GIVEN ENTRIES =>
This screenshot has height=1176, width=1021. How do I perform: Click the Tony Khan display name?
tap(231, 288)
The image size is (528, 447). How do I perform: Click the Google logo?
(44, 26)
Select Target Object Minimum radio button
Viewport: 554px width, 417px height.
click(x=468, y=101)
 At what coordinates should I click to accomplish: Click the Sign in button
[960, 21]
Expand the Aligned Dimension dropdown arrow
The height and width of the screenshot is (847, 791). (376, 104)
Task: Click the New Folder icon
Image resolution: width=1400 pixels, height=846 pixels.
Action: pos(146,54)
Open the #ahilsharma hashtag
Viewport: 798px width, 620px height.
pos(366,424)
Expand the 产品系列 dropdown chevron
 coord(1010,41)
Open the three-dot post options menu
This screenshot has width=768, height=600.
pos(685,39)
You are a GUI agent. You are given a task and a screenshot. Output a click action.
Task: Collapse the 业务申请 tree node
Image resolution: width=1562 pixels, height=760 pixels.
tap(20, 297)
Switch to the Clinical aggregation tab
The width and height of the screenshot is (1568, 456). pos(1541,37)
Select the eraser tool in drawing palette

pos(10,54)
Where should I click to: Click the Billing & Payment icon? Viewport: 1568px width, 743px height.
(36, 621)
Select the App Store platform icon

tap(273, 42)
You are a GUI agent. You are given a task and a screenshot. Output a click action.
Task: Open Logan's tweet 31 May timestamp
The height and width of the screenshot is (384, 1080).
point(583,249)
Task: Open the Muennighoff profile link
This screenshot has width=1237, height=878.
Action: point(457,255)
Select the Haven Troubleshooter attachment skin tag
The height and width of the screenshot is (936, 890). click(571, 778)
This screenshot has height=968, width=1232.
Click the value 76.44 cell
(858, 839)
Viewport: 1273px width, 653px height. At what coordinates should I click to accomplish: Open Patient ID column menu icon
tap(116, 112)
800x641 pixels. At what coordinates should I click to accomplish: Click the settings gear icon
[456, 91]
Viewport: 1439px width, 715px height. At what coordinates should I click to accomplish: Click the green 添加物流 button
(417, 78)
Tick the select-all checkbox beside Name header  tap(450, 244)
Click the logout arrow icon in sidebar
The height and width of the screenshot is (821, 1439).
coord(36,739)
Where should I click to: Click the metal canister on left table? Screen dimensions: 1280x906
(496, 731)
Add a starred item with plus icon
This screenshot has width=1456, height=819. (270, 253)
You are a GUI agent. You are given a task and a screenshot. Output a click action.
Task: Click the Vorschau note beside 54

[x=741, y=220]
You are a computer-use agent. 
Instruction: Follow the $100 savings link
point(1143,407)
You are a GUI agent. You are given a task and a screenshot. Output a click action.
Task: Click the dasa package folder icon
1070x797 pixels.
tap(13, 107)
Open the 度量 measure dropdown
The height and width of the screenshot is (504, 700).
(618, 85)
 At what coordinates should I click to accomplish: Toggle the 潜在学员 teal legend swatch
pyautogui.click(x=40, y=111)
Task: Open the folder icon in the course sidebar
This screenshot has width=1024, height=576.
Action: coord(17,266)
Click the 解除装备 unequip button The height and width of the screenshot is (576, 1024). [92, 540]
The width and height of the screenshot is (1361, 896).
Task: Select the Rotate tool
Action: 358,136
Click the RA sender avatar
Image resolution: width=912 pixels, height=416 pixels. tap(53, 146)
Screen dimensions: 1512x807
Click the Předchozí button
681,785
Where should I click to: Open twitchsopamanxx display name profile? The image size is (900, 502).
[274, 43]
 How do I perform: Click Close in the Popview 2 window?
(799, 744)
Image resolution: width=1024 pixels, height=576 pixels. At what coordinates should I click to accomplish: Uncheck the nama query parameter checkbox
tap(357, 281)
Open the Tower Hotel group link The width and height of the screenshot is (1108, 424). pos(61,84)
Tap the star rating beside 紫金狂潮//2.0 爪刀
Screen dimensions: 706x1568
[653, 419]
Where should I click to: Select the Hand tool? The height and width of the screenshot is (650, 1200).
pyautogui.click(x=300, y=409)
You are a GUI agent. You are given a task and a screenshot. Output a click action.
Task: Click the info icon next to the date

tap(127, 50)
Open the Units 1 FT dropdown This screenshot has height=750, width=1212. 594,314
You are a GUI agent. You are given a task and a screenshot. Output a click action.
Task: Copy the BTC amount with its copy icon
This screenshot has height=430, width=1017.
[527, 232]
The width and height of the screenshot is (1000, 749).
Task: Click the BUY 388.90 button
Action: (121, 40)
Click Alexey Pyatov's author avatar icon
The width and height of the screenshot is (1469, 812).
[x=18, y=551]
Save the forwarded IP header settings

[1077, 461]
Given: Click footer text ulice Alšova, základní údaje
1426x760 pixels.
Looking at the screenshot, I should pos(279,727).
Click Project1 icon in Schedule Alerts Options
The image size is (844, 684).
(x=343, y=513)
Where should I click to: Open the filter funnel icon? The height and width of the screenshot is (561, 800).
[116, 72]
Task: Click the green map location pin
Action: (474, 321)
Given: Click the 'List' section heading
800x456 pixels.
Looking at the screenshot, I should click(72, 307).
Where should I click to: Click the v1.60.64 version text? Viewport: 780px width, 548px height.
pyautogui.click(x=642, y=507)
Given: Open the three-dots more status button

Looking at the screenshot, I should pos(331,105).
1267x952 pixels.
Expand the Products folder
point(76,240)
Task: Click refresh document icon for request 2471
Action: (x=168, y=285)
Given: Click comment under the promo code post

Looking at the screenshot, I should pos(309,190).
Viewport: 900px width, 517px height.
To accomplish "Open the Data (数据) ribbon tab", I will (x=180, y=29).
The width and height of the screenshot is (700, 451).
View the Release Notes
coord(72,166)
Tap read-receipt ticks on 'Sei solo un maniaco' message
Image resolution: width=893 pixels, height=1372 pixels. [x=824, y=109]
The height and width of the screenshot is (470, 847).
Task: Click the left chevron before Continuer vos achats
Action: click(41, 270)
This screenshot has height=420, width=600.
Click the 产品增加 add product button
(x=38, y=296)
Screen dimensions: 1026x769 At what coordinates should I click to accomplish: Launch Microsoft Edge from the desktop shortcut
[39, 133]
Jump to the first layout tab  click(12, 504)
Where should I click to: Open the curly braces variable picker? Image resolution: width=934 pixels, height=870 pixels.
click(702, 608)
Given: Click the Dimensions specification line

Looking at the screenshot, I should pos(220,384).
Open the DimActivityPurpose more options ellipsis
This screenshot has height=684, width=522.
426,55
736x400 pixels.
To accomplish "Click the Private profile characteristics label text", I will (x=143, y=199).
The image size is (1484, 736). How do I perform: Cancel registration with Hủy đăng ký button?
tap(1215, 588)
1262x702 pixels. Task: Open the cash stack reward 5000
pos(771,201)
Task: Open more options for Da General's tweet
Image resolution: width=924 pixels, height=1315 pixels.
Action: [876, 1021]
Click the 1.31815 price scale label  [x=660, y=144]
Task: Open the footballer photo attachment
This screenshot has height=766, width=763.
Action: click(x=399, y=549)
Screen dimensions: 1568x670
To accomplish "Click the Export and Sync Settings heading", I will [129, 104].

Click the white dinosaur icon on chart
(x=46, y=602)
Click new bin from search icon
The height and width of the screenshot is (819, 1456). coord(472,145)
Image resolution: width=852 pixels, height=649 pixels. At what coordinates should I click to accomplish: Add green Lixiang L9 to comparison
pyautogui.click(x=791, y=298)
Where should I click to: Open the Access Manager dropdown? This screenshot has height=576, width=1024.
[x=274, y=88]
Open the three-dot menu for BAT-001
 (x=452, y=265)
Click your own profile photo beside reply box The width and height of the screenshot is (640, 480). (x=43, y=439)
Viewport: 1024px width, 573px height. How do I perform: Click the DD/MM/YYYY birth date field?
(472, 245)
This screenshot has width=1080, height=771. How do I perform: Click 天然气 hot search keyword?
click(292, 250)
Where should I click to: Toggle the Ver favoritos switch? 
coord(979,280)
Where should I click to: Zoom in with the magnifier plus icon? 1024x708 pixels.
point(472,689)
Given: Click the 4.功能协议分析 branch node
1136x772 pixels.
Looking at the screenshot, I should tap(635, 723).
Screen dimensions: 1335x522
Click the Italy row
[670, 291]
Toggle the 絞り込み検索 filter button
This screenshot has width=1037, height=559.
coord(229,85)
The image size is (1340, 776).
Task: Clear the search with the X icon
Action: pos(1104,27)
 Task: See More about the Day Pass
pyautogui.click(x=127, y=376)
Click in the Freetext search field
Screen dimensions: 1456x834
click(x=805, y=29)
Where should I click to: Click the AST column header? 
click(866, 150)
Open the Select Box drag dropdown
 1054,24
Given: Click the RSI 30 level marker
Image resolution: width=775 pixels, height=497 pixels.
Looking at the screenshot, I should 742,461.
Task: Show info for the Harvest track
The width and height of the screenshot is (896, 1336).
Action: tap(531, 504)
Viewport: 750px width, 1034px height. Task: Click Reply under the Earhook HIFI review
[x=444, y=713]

TRY IT => Your task is to return each line of the data above that contains the string "will".

EXERCISE RESPONSE =>
To accomplish "Open the Data (数据) ribbon tab", I will (x=180, y=29).
To accomplish "Click the Private profile characteristics label text", I will (x=143, y=199).
To accomplish "Click the Export and Sync Settings heading", I will [129, 104].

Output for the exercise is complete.